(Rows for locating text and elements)
+--

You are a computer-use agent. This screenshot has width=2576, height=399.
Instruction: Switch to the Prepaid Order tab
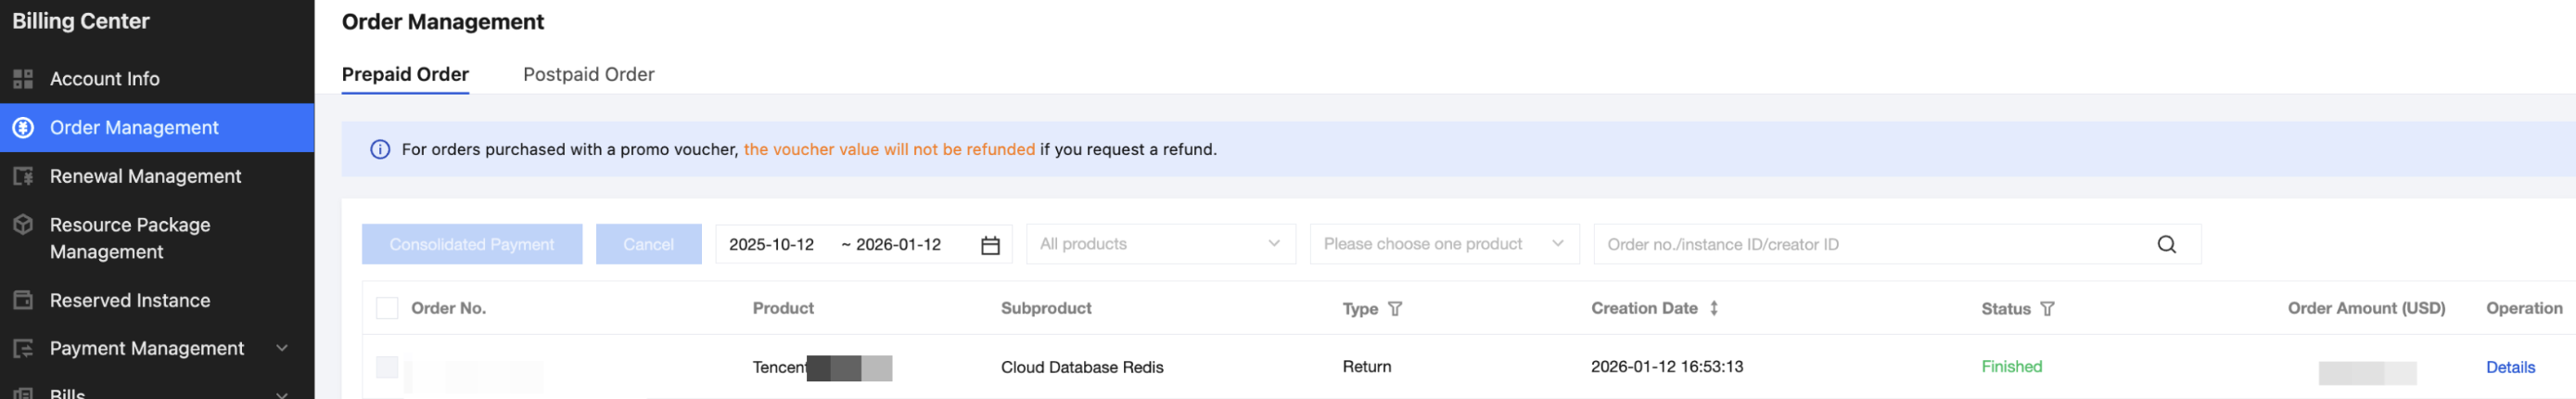click(405, 74)
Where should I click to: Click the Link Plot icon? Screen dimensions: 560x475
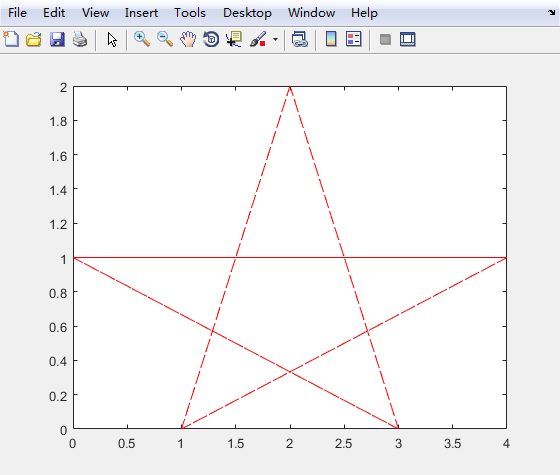pyautogui.click(x=300, y=39)
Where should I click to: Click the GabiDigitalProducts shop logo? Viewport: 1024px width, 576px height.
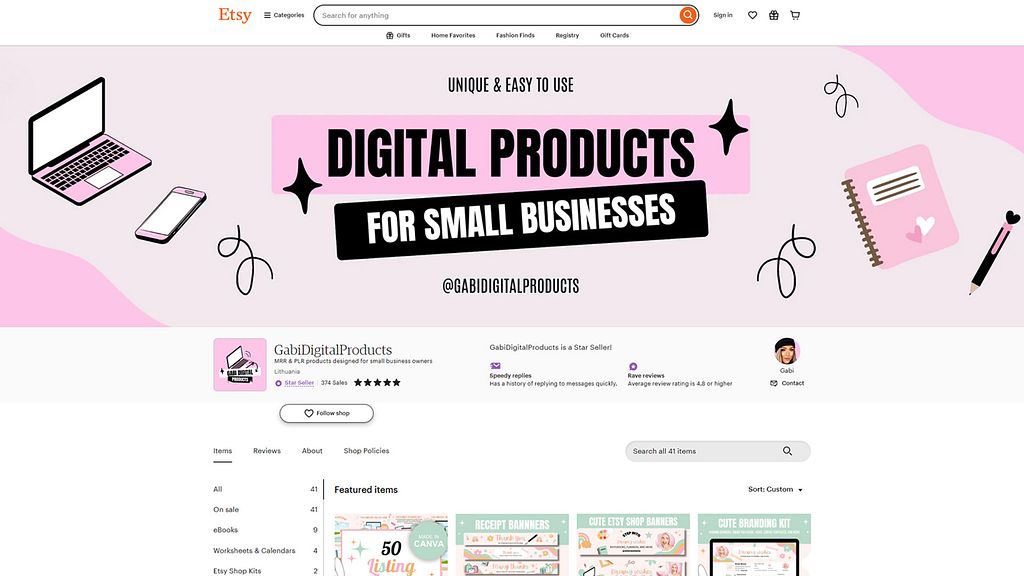(x=240, y=364)
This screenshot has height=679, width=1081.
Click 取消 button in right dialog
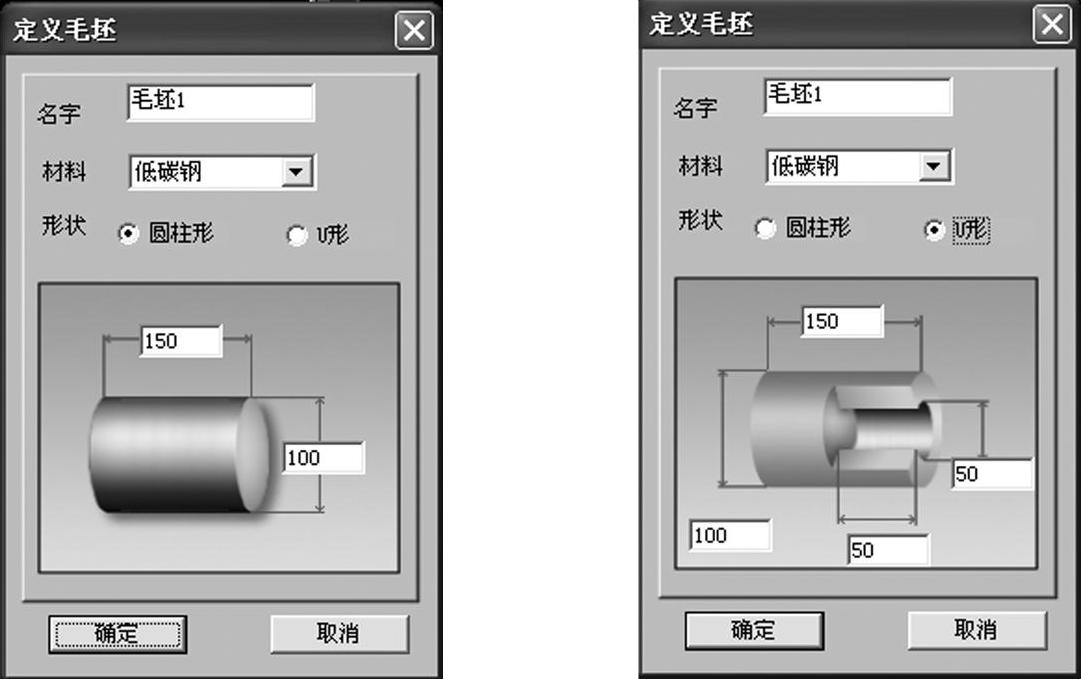coord(977,629)
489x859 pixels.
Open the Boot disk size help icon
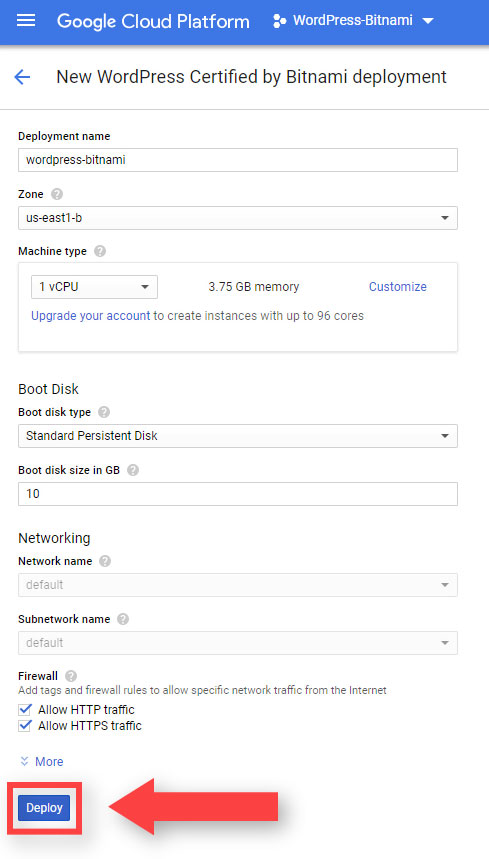tap(133, 470)
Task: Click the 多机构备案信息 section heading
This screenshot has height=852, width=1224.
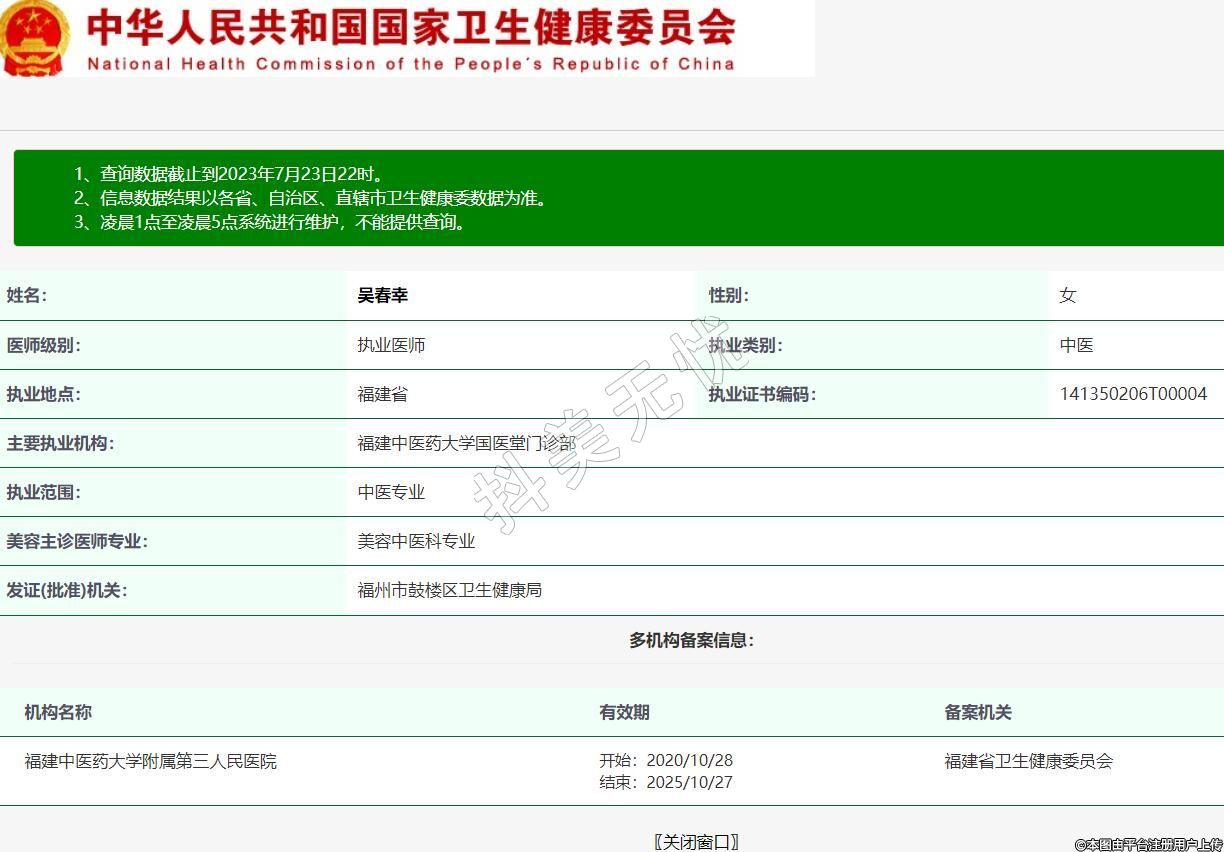Action: pyautogui.click(x=691, y=640)
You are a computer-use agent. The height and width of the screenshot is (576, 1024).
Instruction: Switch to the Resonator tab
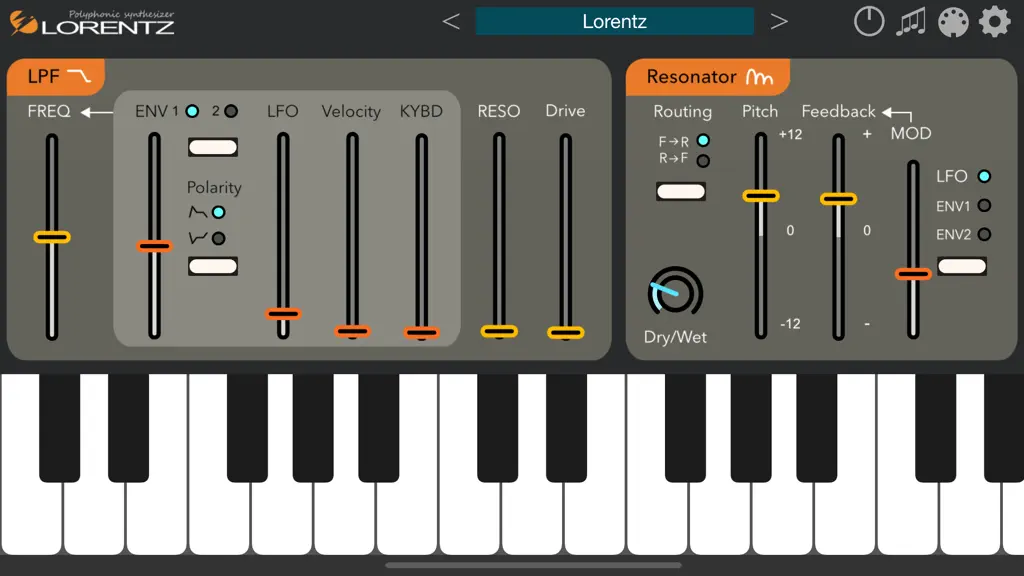point(708,77)
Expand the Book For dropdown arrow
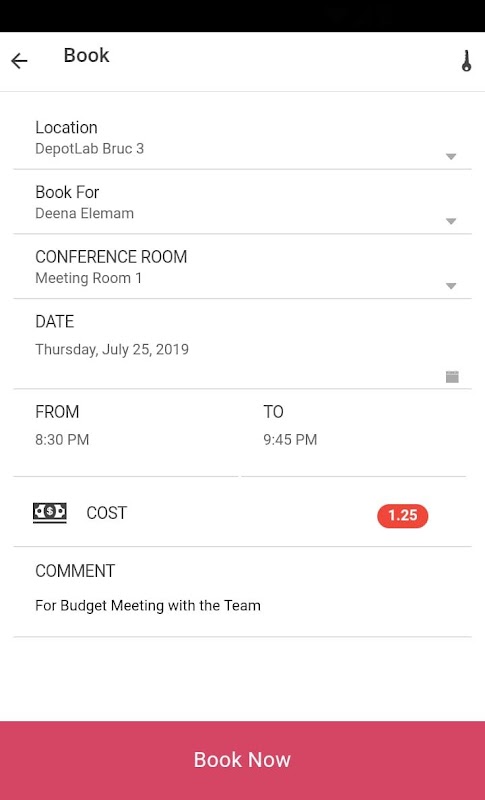 click(x=451, y=221)
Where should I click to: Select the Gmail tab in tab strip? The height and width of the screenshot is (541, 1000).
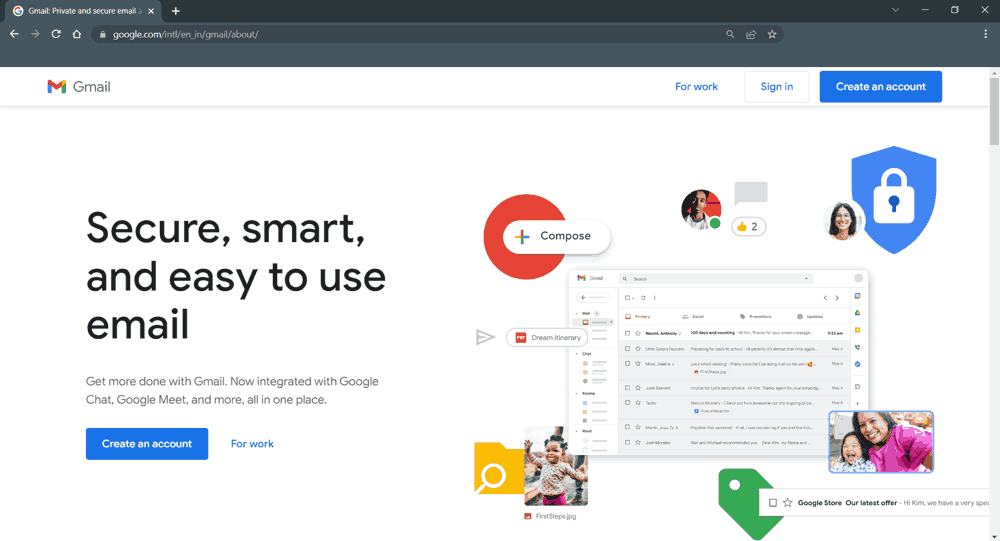[80, 11]
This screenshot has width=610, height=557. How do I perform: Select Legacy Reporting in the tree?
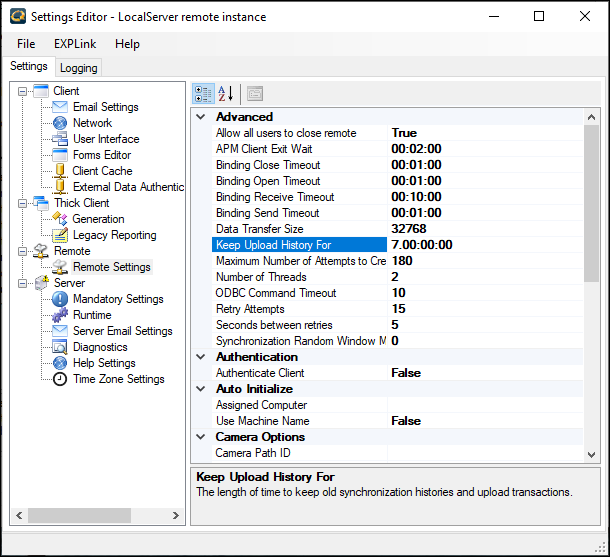pyautogui.click(x=114, y=235)
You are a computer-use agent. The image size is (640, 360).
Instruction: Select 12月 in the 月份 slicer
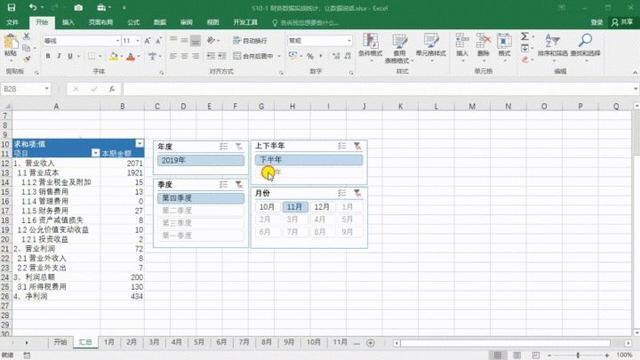pos(322,207)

+--

AIM OF THE EXERCISE – Write out the rows again, starting at the line that contains "This screenshot has height=679, width=1081." and ending at the line that contains "click(x=451, y=221)", with "Resonator" changed to "Oscillator" and everything else left the same. Leave the pictures out of your answer.

RESPONSE –
This screenshot has height=679, width=1081.
Click 取消 button in right dialog
coord(977,629)
489x859 pixels.
Open the Boot disk size help icon
tap(133, 470)
Task: Click the 多机构备案信息 section heading
This screenshot has height=852, width=1224.
Action: pyautogui.click(x=691, y=640)
You are a computer-use agent. The height and width of the screenshot is (576, 1024).
Instruction: Switch to the Oscillator tab
point(708,77)
Expand the Book For dropdown arrow
 click(x=451, y=221)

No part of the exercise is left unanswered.